Interestingly, there are some studies that showed UPA inhibition of human breast cancer cell proliferation.14,15 Esber et al. in 2015 showed that UPA decreased cell proliferation and repressed BCL2-L1 expression, and anti-apoptotic factor that contributes cancer cell proliferation.14 The same group in 2016 evaluated the anti-tumor activity of UPA in a novel preclinical approach based on patient-derived breast tumor xenografted in nude mice and demonstrated that UPA treatment for 42 days led to a significant 30% reduction in tumor weight, accompanied by a significant 40% retardation in tumor growth.15

To our knowledge, this is the first study assessing the safety of UPA in the normal mammary gland in humans. These results suggest that UPA does not exert growth stimulation on normal breast tissue. In this regard, similar results were found in a previous study with mifepristone, another member of the SPRM family with a similar mechanism of action, which assessed its effects on the mammary gland and concluded that it is a potent anti-proliferative compound on normal breast cells.16

As expected, there was an improvement with regard to menstrual bleeding and symptoms in all patients, as well as a reduction in uterine fibroids size. Similar findings have been previously described in studies evaluating UPA treatment in patients with symptomatic fibroids.4–7,17

We believe that good point of our study was the assessment after several months and using not only one, but two different timepoints. Another strength of the present study was the strict inclusive and exclusive criteria, which ensured that only patients with uterine fibroids were analyzed. Additionally, the sonographic diagnosis was performed by the same two expert sonographers.

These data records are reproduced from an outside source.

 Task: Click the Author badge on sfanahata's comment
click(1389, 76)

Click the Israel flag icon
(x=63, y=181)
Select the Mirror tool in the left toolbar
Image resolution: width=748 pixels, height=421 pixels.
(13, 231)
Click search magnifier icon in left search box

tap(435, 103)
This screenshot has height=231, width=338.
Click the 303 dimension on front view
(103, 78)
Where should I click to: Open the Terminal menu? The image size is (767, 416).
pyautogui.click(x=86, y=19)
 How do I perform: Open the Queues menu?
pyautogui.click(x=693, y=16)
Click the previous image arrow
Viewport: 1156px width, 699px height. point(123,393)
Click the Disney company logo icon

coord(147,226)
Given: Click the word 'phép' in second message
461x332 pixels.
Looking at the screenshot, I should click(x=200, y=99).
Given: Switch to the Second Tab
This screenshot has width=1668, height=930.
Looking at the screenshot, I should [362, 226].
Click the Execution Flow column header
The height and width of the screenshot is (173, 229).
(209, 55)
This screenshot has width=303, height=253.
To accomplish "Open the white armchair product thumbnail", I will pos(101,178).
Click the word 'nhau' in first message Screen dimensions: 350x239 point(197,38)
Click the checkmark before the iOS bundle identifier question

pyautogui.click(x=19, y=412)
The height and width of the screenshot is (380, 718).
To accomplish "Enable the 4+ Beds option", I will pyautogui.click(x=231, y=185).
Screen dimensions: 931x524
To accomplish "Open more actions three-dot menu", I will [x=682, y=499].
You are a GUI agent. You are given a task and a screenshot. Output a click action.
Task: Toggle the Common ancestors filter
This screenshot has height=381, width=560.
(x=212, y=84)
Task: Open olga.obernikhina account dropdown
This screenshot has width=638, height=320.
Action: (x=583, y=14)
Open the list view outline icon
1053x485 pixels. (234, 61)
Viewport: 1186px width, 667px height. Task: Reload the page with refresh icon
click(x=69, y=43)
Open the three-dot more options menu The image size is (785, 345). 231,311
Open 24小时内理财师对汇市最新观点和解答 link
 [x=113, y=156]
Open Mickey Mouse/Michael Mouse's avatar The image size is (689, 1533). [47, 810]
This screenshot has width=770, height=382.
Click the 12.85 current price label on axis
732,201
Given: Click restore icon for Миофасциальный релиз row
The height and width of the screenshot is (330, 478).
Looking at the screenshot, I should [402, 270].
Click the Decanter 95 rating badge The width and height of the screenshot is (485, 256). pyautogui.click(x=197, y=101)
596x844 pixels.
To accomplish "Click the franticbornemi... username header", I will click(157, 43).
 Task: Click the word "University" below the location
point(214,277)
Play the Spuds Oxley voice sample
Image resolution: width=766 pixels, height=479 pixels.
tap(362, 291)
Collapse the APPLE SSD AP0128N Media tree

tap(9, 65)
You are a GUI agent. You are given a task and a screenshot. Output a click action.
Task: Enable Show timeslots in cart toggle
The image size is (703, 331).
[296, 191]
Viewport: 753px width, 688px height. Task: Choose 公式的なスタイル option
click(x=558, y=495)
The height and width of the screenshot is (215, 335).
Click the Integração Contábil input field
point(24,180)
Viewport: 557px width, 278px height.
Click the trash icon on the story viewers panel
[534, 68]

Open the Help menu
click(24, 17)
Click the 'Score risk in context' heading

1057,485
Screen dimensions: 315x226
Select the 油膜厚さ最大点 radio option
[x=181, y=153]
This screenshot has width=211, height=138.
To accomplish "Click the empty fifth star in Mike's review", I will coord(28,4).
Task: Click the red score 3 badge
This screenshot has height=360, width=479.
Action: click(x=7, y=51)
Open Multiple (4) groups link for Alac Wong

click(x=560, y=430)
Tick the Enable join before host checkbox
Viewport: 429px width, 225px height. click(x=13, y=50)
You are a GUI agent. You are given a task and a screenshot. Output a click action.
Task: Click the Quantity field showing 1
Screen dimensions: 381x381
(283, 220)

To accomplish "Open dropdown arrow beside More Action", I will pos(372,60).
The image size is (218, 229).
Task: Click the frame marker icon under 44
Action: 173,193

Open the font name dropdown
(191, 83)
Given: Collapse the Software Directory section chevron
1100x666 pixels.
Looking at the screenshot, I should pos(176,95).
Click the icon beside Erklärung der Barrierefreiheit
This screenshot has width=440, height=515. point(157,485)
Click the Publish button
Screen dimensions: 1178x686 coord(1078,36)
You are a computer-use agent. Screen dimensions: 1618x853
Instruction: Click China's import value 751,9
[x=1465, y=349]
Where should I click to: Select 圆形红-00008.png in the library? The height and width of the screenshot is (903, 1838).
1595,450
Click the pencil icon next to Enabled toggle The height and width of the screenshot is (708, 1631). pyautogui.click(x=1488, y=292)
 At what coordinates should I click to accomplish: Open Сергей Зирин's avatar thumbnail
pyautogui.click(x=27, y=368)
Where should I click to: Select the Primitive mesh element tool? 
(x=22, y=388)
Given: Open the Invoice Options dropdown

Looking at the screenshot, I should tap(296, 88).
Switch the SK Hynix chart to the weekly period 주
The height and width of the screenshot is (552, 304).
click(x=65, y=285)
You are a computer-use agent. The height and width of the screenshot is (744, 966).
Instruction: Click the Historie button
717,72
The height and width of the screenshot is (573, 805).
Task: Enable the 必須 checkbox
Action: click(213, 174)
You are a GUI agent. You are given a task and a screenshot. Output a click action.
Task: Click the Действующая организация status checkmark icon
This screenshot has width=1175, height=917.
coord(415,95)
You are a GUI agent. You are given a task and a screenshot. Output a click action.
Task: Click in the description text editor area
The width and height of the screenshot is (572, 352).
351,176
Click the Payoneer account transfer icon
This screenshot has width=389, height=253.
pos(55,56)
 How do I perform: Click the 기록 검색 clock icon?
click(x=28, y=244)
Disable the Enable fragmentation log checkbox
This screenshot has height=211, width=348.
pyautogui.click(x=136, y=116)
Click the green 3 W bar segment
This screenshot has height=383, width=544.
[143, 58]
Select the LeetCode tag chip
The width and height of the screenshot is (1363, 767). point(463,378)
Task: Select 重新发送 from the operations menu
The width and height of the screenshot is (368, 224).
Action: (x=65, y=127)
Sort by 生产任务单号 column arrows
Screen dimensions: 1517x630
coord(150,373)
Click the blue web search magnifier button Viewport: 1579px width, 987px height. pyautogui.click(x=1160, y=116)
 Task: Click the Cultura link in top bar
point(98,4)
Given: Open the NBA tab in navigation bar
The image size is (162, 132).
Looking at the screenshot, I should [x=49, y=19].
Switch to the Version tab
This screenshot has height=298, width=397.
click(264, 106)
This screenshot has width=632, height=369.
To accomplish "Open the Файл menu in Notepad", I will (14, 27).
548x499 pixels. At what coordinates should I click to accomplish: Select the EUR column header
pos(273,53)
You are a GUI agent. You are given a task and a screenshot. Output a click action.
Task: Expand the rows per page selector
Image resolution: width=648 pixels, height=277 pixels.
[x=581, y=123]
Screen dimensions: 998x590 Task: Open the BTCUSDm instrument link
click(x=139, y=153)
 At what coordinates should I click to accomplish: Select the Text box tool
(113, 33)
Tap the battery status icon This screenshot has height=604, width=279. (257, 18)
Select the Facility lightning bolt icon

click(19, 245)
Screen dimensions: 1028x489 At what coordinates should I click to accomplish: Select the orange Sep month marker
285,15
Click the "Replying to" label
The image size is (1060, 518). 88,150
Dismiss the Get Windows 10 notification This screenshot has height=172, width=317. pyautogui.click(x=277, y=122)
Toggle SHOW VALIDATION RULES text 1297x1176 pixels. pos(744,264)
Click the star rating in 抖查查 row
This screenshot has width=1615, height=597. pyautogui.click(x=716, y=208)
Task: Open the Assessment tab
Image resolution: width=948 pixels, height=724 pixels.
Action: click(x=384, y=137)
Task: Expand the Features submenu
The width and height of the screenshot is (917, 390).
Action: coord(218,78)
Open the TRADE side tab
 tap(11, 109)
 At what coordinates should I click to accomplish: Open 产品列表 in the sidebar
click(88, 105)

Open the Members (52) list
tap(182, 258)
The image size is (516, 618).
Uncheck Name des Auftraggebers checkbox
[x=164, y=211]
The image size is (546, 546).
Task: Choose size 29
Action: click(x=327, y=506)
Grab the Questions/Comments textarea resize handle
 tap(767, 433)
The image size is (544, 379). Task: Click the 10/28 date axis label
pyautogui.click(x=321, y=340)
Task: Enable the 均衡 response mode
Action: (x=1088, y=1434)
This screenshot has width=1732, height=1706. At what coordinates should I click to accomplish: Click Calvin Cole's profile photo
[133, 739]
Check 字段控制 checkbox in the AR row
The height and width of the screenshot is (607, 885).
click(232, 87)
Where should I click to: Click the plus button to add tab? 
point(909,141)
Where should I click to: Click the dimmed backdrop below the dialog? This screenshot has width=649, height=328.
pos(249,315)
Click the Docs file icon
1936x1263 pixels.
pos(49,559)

However, this study has several limitations. First, the safety in the mammary gland was assessed using breast ultrasound, but no anatomopathological samples were analyzed. This may underestimate the diagnosis. Second, we did not perform mammographies during the study as an established procedure, an essential technique when evaluating the mammary gland, especially in patients>40 years old: nevertheless, a recent mammography (one year prior to inclusion at the most) was required before the patient inclusion, and in case it could not be obtained, then a new one was performed. Finally, the sample size is too small, even for a pilot study, and the restricted use of UPA after the last European Medicines Agency (EMA) statements makes the possibility to perform a larger study in the future very low.18

In conclusion, our study showed that two cycles of treatment with UPA in patients with symptomatic uterine fibroids is safe for normal breast tissue. Further research is needed to confirm our findings.

Funding statement

This research did not receive any specific grant from funding agencies in the public, commercial, or not-for-profit sectors.

Conflict of interests

The authors declare that they have no conflicts of interest and nothing to disclose.